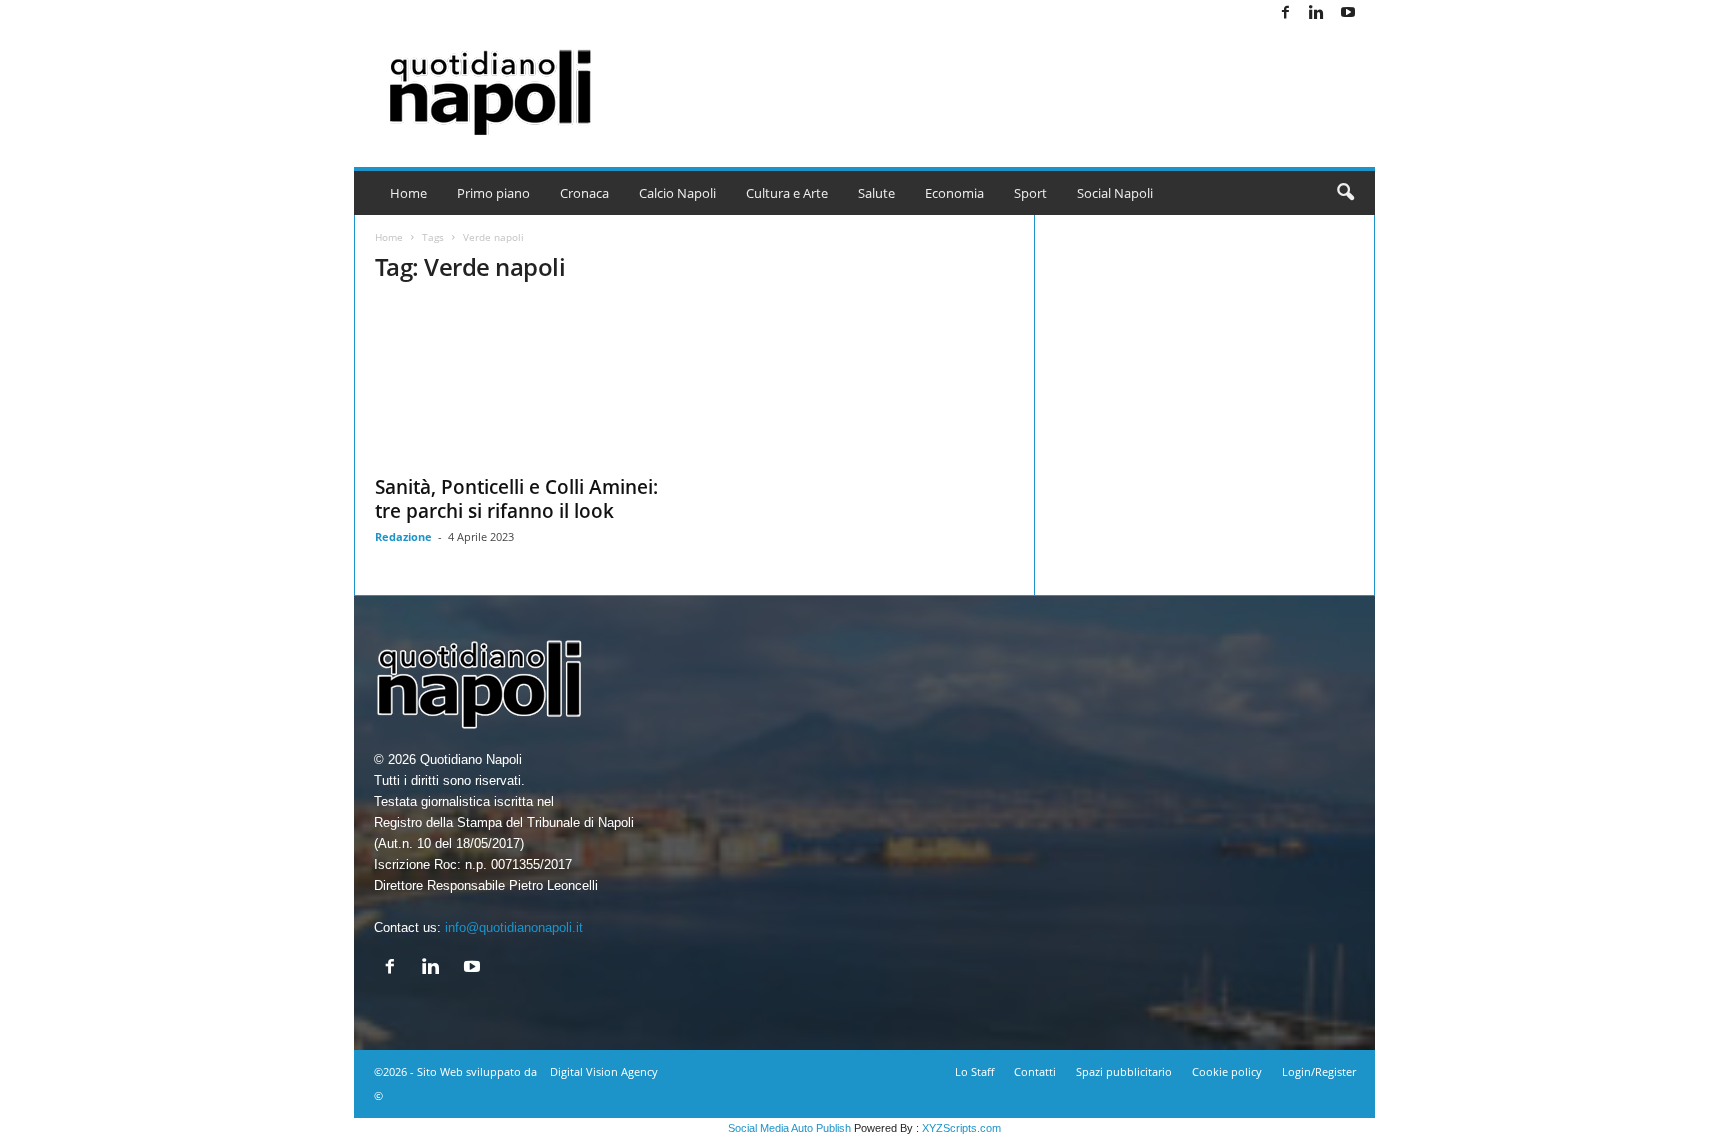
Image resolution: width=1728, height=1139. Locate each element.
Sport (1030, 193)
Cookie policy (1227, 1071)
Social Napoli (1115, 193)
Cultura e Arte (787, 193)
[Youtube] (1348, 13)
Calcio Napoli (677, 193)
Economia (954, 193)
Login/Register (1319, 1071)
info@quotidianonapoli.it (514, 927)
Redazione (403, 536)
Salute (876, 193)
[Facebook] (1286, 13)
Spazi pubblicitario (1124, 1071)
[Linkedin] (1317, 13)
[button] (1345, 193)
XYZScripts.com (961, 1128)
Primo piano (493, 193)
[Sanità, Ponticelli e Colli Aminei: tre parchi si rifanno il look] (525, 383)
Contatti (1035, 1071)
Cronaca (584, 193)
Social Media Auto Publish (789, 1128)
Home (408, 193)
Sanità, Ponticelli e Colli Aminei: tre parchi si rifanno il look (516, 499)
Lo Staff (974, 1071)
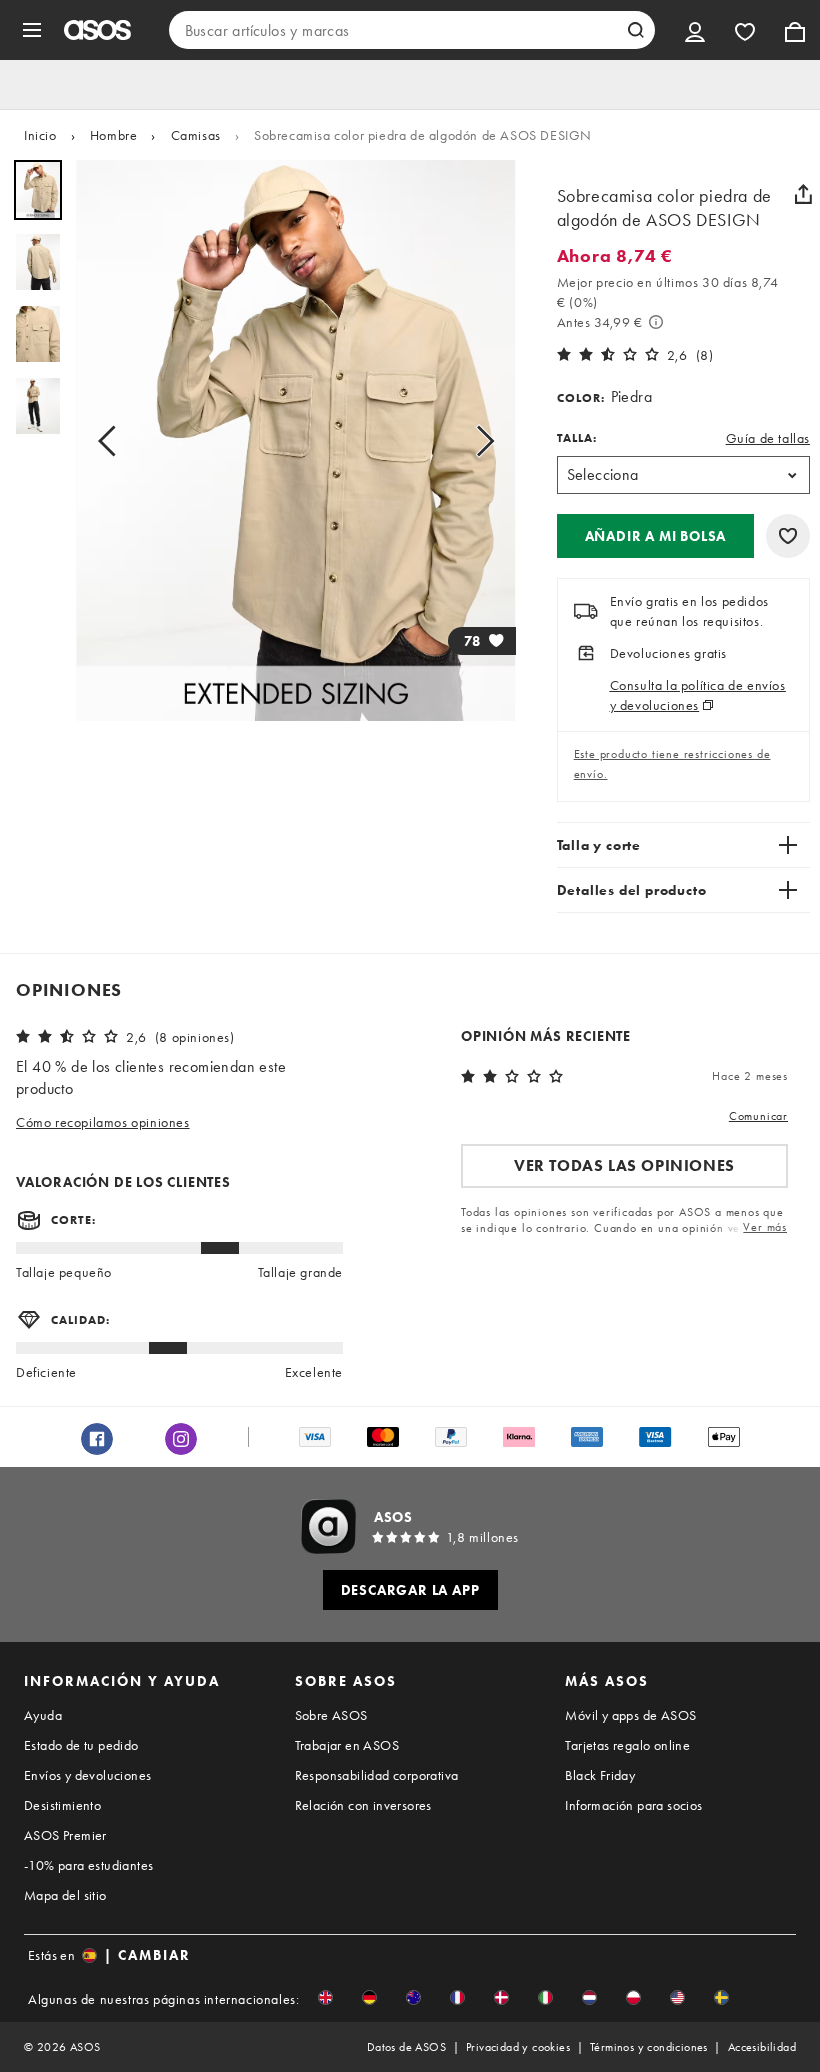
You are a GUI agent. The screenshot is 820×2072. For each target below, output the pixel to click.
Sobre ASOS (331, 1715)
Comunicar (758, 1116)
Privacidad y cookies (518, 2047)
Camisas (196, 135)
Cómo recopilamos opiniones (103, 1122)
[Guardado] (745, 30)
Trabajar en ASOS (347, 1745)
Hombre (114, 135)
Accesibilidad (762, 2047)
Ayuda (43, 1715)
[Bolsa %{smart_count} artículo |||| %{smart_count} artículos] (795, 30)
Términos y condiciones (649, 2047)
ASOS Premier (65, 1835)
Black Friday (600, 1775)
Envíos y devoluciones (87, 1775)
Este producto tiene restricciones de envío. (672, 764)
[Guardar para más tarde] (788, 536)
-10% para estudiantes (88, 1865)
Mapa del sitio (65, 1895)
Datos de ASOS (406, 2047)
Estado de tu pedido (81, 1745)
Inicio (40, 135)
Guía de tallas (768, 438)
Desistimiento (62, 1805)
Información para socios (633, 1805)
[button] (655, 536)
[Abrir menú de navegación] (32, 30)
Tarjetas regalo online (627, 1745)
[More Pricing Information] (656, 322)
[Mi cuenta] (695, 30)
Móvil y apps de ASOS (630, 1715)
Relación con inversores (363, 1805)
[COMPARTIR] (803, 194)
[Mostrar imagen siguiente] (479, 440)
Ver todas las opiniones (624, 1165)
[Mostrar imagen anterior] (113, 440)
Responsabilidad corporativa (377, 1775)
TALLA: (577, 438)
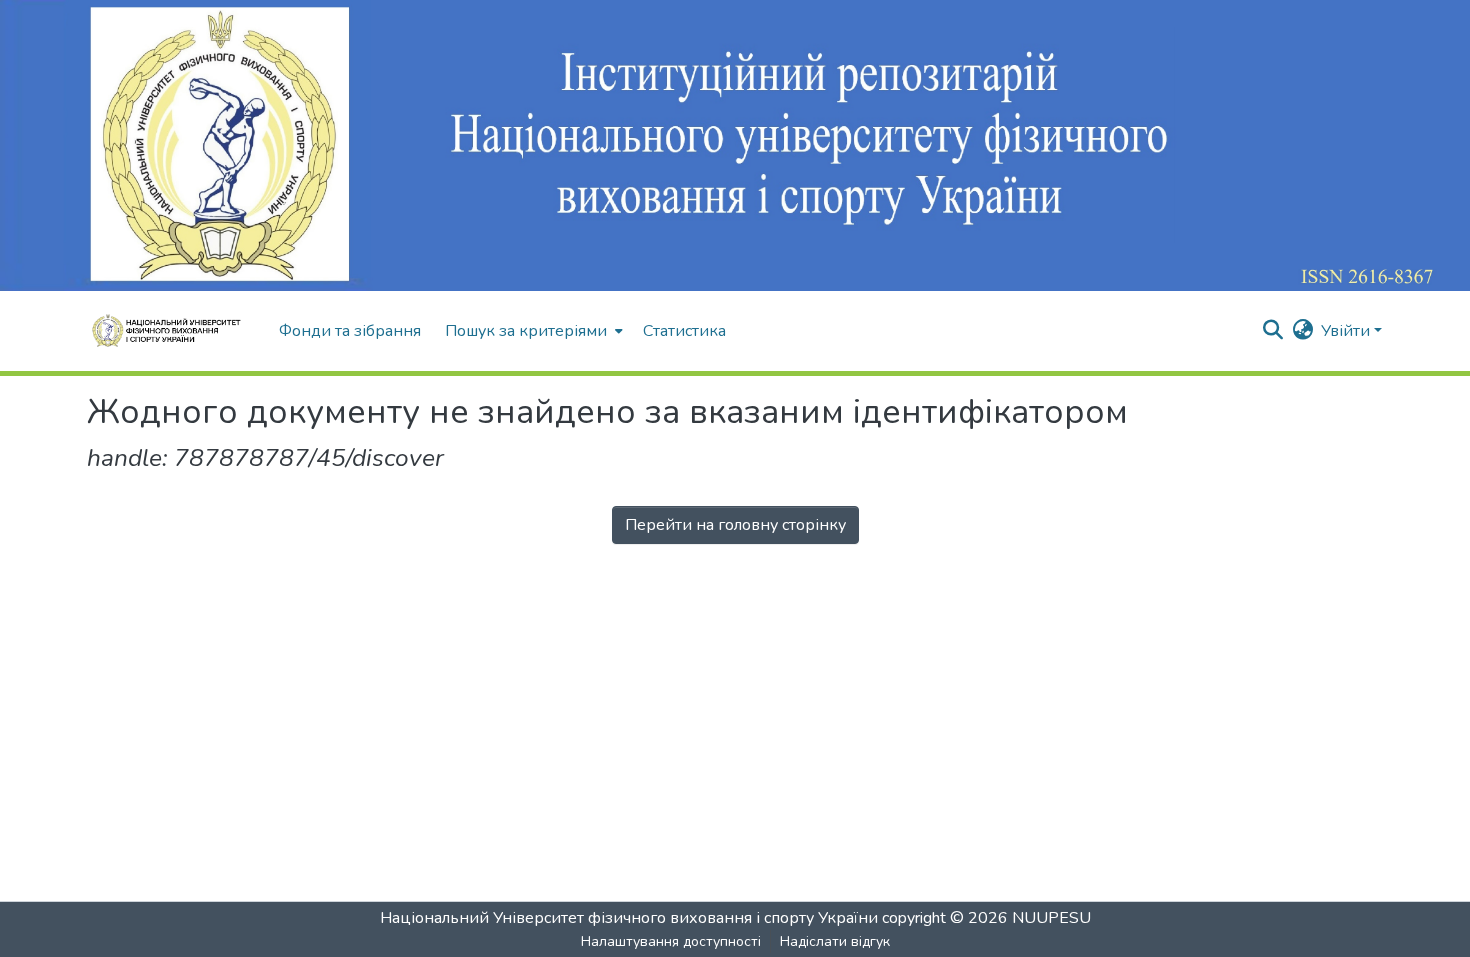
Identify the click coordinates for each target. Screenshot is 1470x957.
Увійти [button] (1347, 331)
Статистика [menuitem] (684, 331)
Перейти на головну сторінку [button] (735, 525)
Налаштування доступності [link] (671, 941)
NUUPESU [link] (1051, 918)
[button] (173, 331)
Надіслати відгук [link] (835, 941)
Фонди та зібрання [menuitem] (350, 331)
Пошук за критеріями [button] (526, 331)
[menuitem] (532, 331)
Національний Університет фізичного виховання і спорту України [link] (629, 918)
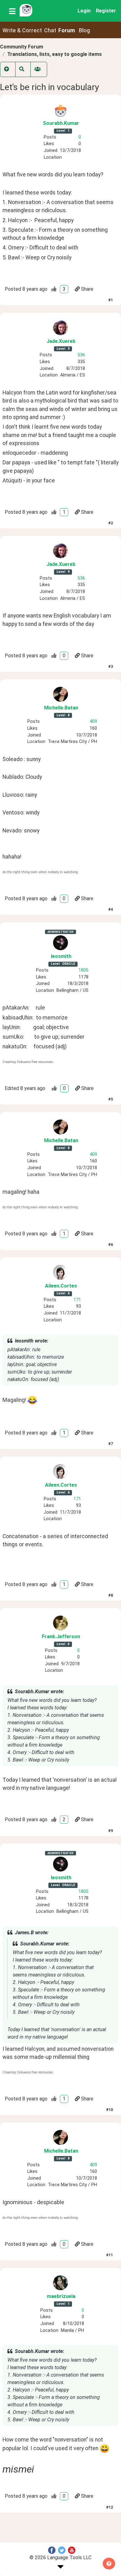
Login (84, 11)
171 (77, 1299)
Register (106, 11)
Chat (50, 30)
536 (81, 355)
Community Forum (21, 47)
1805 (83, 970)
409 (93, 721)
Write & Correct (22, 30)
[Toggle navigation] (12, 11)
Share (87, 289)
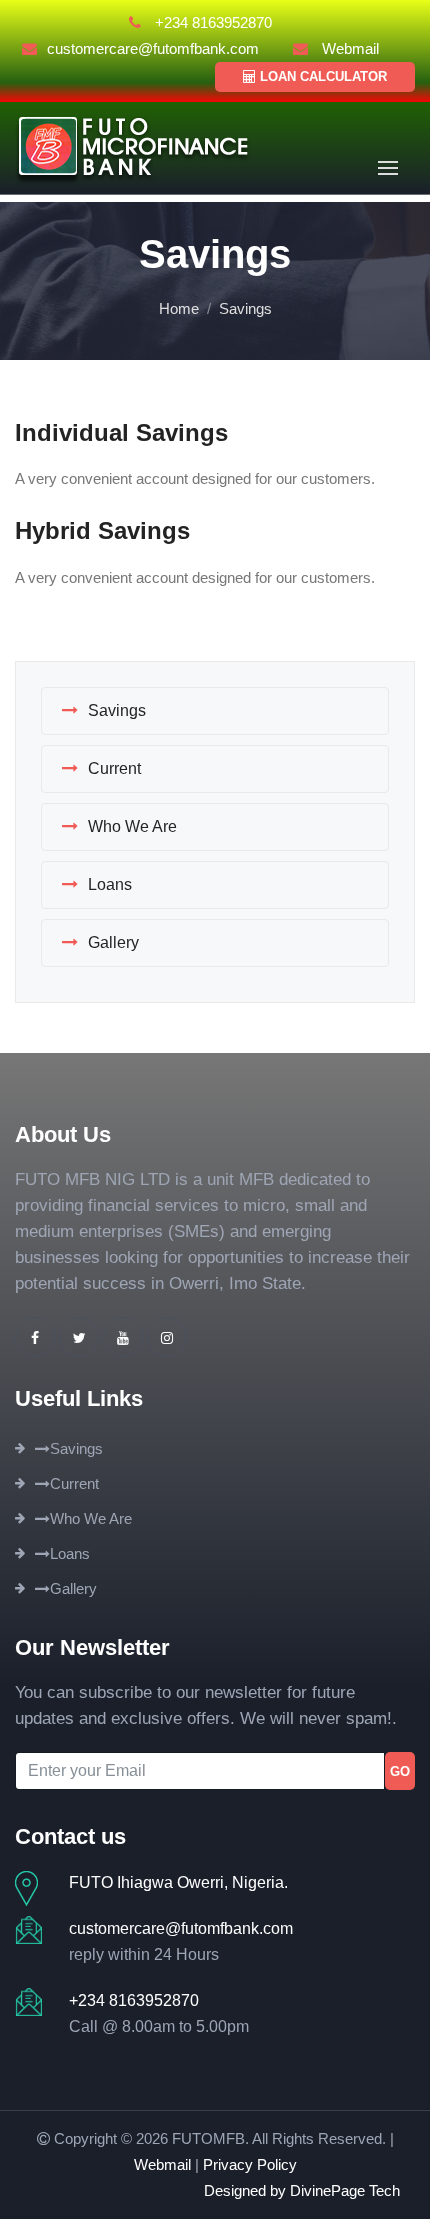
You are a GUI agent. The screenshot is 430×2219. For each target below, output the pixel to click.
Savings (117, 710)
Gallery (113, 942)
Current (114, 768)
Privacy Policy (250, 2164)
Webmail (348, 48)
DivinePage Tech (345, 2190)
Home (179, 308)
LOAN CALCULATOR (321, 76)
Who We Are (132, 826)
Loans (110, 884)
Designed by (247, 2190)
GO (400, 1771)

■ Task to carry out:
Please determine how many lines in the entries contain the word "pixel" and reply with that figure alone.

■ Task output:
2